Perhaps even more impressive? Stallman made the quilt himself, even though he’d never used a sewing machine before. “I looked into it online, and there are companies that will make your old shirts into quilts for hundreds of dollars, so I decided to pursue the cheaper option,” he said. “I knew I would appreciate the final product more because it was made by me.”
He borrowed a sewing machine from his coworker, Shawna Huffman, d’99, and got to work. The shirts represent KU Dance Marathon, Delta Lambda Phi fraternity, Student Senate, the KU Bookstore, Student Alumni Association, Student Alumni Leadership Board and the Rotary Youth Leadership Academy. He also included the Class of 2012 T-shirts he received at freshman orientation and at graduation.
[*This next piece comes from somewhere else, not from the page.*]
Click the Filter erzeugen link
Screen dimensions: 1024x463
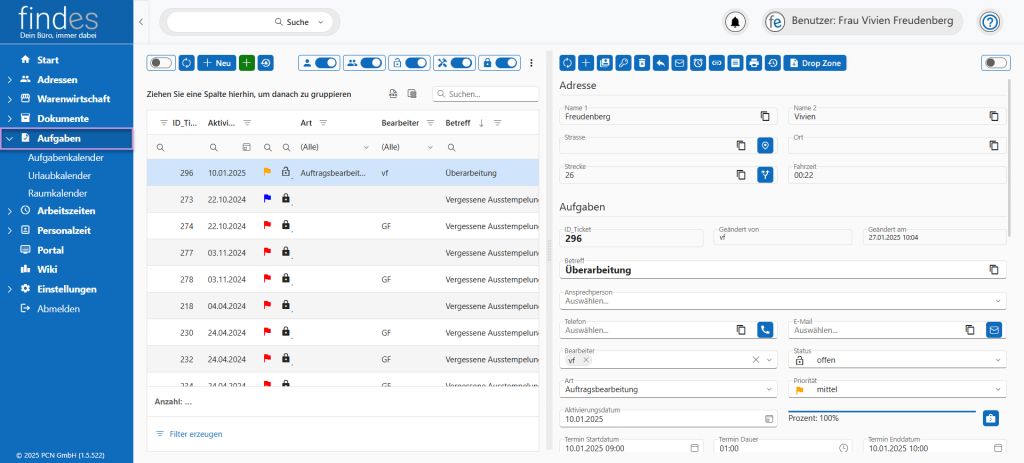[196, 434]

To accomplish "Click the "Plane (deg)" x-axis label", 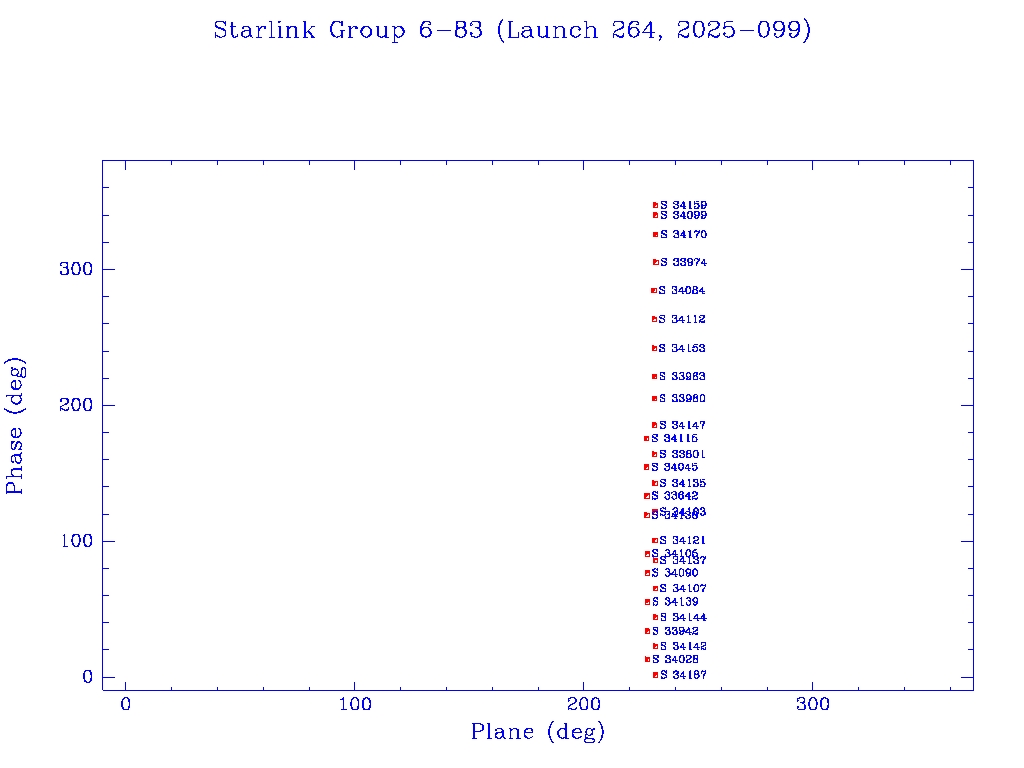I will tap(538, 733).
Stallman said his most memorable T-shirts are from the KU Dance Marathon, and he included every shirt he had from the organization. He joined the organization as a sophomore who had no experience with the group, and by the time he was a senior his world revolved around the kids and Dance Marathon.
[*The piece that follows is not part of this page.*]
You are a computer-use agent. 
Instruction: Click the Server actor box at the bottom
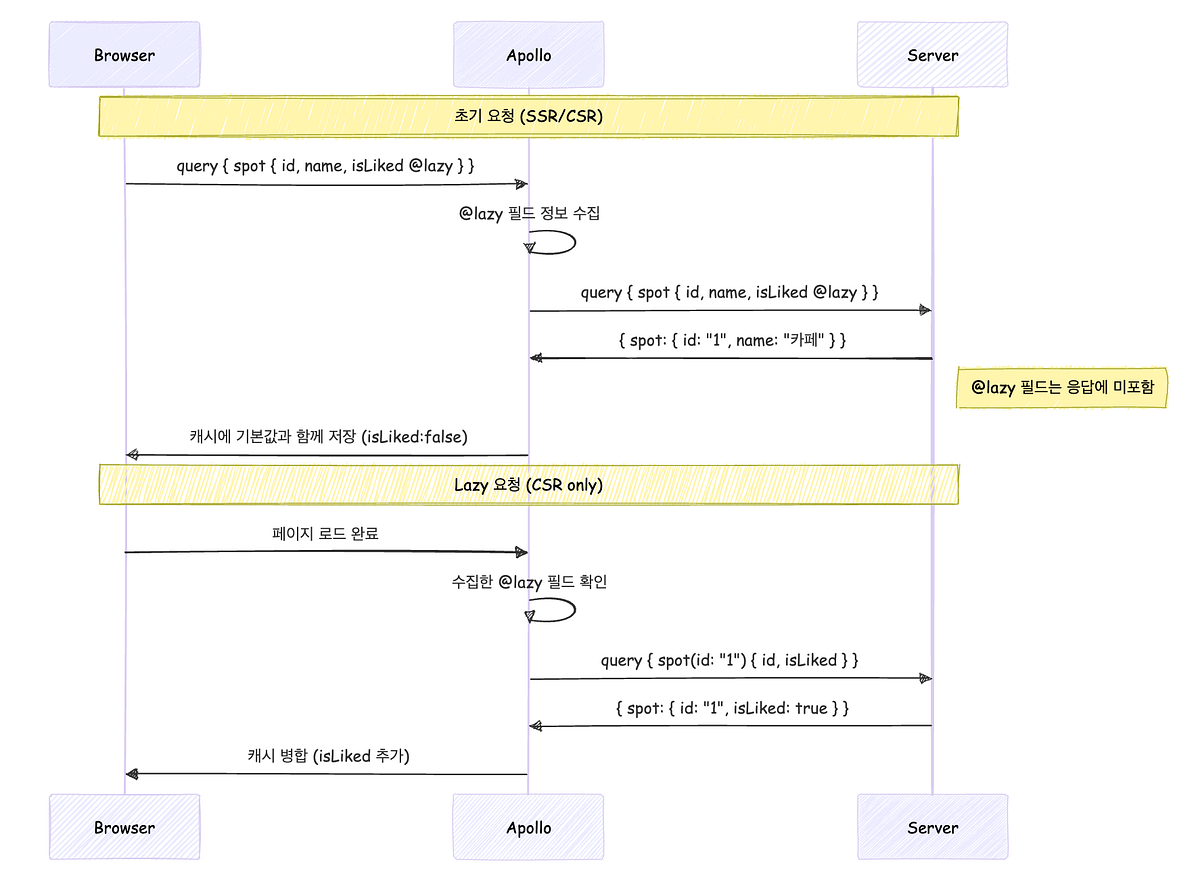point(932,827)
He also included the first and last shirts he received as a member of SAA— it was called Tradition Keepers his freshman year– as the focal point of the quilt, since it was the first organization he joined at KU. “In designing the layout,” he said, ” I thought having the ‘Tradition Starts Here’ logo with every other shirt stemming out from it would kind of tell the story of my time here, my rendition of the tradition that is KU.”
Joey is originally from Hutchinson, Kan., and graduated with a degree in linguistics. He currently works at the Douglas County Dental Clinic as an assistant and is working on prerequisites to attend dental hygiene school in fall 2014. He has had multiple people request that he teach them how to make a quilt, and he’s already begun work on a second quilt. Photos used with permission.